CHAPTER 18
Yvonne pressed her lips so tight her nostrils flared. “You can’t see Mr. Seaver without an appointment.”
“What if it’s urgent?”
Her mouth remained immobile. “I’m sorry, but—”
“Just ask, okay? Let him decide.”
Her expression never changed, but she reached for the telephone with excruciating slowness. As she spoke with Trey, I heard a voice I recognized coming down the hall—Landon. He was dressed in a very nice navy suit, the kind you’d wear to the funeral of someone important you didn’t know well, and he wasn’t alone.
A woman huddled close. She looked about my age, and she was sobbing. Landon draped his arm around her shoulders and spoke to her in low soothing tones, all the while steering her toward a conference room. He didn’t see me, and I caught only snippets of the conversation, but I did catch one thing clearly—her name was Janie.
Janie. Now where had I heard that before?
Just then I heard the ding of the elevator, and Trey got out. He was dressed once again in his black suit and tie combo, and the blue flash was back in his eyes. He reached me just as Landon closed the conference room door.
“Who was that?” I said.
“Who was who?”
As he spoke, I noticed movement over his shoulder. The woman came out of the conference room, still crying. I watched as she ducked down the hall to my left, toward the restrooms. Janie. Aha—my mysterious caller had warned me not to trust Janie.
Trey eyed me with curiosity. Not yet reading me, but damn close to it.
I slipped the folded-up target into my tote bag. “How about I meet you in your office?”
“Why?”
“It’s personal.”
“But you said—
“I need to go to the bathroom first, okay?”

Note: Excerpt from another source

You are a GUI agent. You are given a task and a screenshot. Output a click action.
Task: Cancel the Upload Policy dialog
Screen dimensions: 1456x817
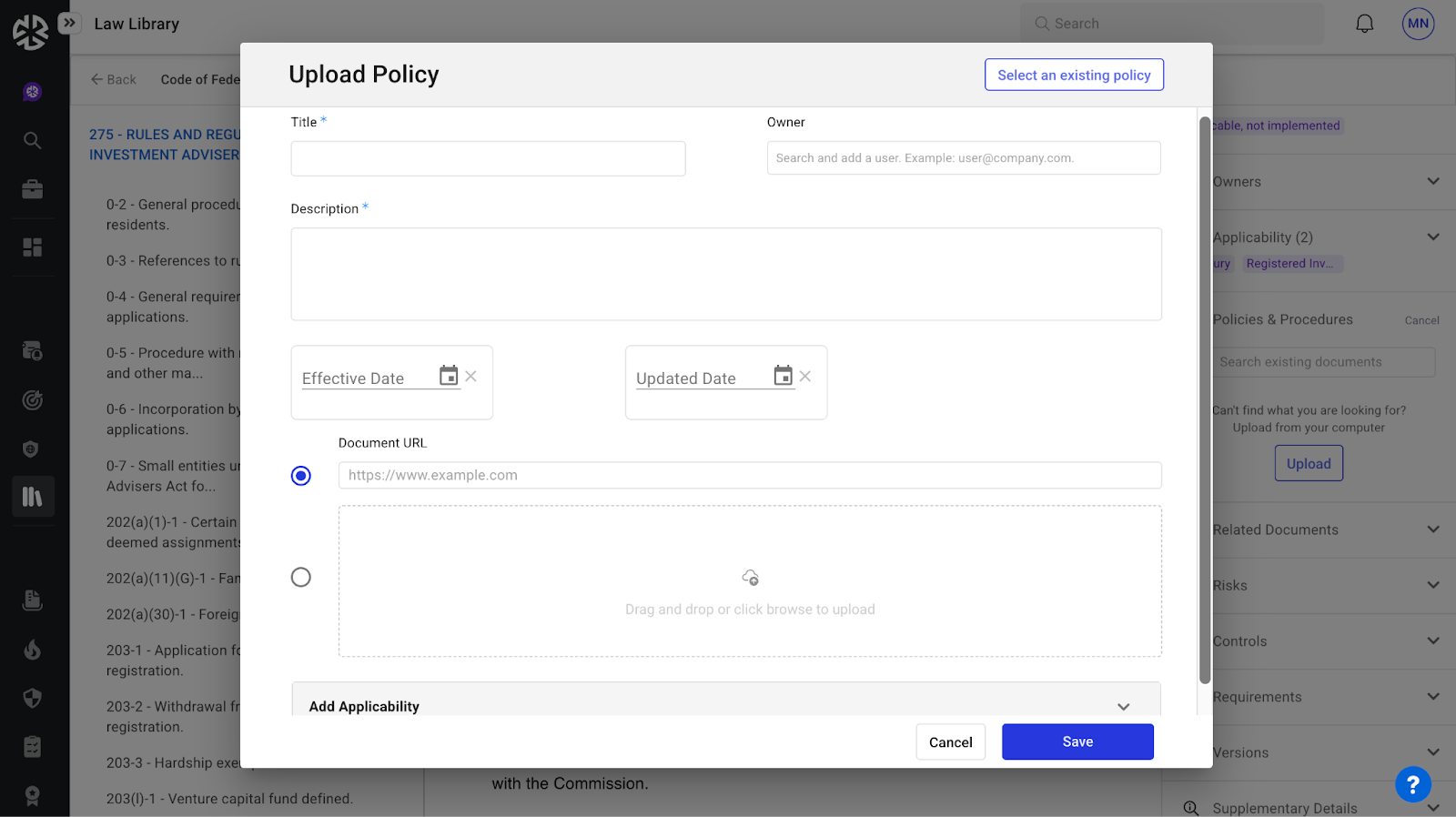tap(950, 742)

His eyes sharpened. He was on point now, his curiosity quickening into suspicion.
“Feminine stuff,” I said.
I could sense the gears clicking and meshing in his brain, but he didn’t argue. It’s a rule: no man, no matter how screwed up, dares to question the phrase “feminine stuff.”
Even if he suspects you’re being technically truthful, but deliberately evasive.
***
She came out of the stall five minutes after I came in, her face white and her eyes red-rimmed. She was about my age and plump in a cheerleader way—lots of bosom, a generous behind, and curly brown hair clipped back in a high, tight ponytail. In her high school yearbook, she would have been Friendliest, maybe even Cutest. Now she smelled like cigarettes, and despite the denim skirt and matching vest and long-sleeved pink t-shirt, she looked middle-aged and worn out.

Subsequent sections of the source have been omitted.